* BEGIN Records for the exercise *

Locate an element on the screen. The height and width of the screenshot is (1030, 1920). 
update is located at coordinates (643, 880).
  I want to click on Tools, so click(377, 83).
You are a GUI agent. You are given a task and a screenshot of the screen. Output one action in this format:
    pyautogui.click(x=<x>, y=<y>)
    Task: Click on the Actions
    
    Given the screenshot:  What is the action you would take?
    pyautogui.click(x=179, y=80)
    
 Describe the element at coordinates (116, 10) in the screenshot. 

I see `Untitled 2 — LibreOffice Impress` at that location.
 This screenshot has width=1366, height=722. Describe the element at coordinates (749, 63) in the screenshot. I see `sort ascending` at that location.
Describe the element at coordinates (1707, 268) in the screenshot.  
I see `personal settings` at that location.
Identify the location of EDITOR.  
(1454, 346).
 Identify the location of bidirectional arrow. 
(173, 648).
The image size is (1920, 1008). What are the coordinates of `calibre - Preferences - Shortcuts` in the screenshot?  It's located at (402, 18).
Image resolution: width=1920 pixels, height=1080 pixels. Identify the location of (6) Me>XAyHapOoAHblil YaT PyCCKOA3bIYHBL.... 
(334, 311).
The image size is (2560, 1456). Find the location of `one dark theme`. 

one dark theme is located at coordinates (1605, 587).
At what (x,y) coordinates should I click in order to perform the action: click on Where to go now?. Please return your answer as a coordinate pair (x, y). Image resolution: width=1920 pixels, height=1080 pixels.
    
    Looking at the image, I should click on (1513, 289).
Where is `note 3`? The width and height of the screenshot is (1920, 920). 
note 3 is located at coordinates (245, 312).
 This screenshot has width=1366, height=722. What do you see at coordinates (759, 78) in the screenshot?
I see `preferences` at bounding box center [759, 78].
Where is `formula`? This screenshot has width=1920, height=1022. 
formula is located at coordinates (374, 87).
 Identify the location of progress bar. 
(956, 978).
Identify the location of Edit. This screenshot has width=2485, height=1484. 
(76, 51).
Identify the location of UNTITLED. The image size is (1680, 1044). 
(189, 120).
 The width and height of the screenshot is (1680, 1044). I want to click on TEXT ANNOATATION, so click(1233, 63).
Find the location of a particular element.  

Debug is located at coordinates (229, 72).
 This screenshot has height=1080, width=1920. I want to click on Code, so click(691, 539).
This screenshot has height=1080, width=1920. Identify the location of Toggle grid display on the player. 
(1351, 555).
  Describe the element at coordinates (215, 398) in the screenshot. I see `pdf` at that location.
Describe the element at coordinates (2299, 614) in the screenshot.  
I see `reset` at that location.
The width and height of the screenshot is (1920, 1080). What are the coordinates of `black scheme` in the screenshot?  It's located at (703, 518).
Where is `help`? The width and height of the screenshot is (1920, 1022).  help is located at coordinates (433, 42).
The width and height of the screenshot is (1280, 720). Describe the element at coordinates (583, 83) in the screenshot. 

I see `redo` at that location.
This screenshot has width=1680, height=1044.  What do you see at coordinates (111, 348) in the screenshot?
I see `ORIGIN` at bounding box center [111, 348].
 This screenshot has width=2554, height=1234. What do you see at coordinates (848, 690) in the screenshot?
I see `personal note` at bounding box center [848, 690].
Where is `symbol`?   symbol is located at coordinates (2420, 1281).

* END Records for the exercise *

Stated goal: Reproduce all of the rows above word for word, without changing anything.

Exercise answer:
Locate an element on the screen. The height and width of the screenshot is (1030, 1920). 
update is located at coordinates (643, 880).
  I want to click on Tools, so click(377, 83).
You are a GUI agent. You are given a task and a screenshot of the screen. Output one action in this format:
    pyautogui.click(x=<x>, y=<y>)
    Task: Click on the Actions
    
    Given the screenshot:  What is the action you would take?
    pyautogui.click(x=179, y=80)
    
 Describe the element at coordinates (116, 10) in the screenshot. 

I see `Untitled 2 — LibreOffice Impress` at that location.
 This screenshot has width=1366, height=722. Describe the element at coordinates (749, 63) in the screenshot. I see `sort ascending` at that location.
Describe the element at coordinates (1707, 268) in the screenshot.  
I see `personal settings` at that location.
Identify the location of EDITOR.  
(1454, 346).
 Identify the location of bidirectional arrow. 
(173, 648).
The image size is (1920, 1008). What are the coordinates of `calibre - Preferences - Shortcuts` in the screenshot?  It's located at (402, 18).
Image resolution: width=1920 pixels, height=1080 pixels. Identify the location of (6) Me>XAyHapOoAHblil YaT PyCCKOA3bIYHBL.... 
(334, 311).
The image size is (2560, 1456). Find the location of `one dark theme`. 

one dark theme is located at coordinates (1605, 587).
At what (x,y) coordinates should I click in order to perform the action: click on Where to go now?. Please return your answer as a coordinate pair (x, y). Image resolution: width=1920 pixels, height=1080 pixels.
    
    Looking at the image, I should click on (1513, 289).
Where is `note 3`? The width and height of the screenshot is (1920, 920). 
note 3 is located at coordinates (245, 312).
 This screenshot has width=1366, height=722. What do you see at coordinates (759, 78) in the screenshot?
I see `preferences` at bounding box center [759, 78].
Where is `formula`? This screenshot has width=1920, height=1022. 
formula is located at coordinates (374, 87).
 Identify the location of progress bar. 
(956, 978).
Identify the location of Edit. This screenshot has width=2485, height=1484. 
(76, 51).
Identify the location of UNTITLED. The image size is (1680, 1044). 
(189, 120).
 The width and height of the screenshot is (1680, 1044). I want to click on TEXT ANNOATATION, so click(1233, 63).
Find the location of a particular element.  

Debug is located at coordinates (229, 72).
 This screenshot has height=1080, width=1920. I want to click on Code, so click(691, 539).
This screenshot has height=1080, width=1920. Identify the location of Toggle grid display on the player. 
(1351, 555).
  Describe the element at coordinates (215, 398) in the screenshot. I see `pdf` at that location.
Describe the element at coordinates (2299, 614) in the screenshot.  
I see `reset` at that location.
The width and height of the screenshot is (1920, 1080). What are the coordinates of `black scheme` in the screenshot?  It's located at (703, 518).
Where is `help`? The width and height of the screenshot is (1920, 1022).  help is located at coordinates (433, 42).
The width and height of the screenshot is (1280, 720). Describe the element at coordinates (583, 83) in the screenshot. 

I see `redo` at that location.
This screenshot has width=1680, height=1044.  What do you see at coordinates (111, 348) in the screenshot?
I see `ORIGIN` at bounding box center [111, 348].
 This screenshot has width=2554, height=1234. What do you see at coordinates (848, 690) in the screenshot?
I see `personal note` at bounding box center [848, 690].
Where is `symbol`?   symbol is located at coordinates (2420, 1281).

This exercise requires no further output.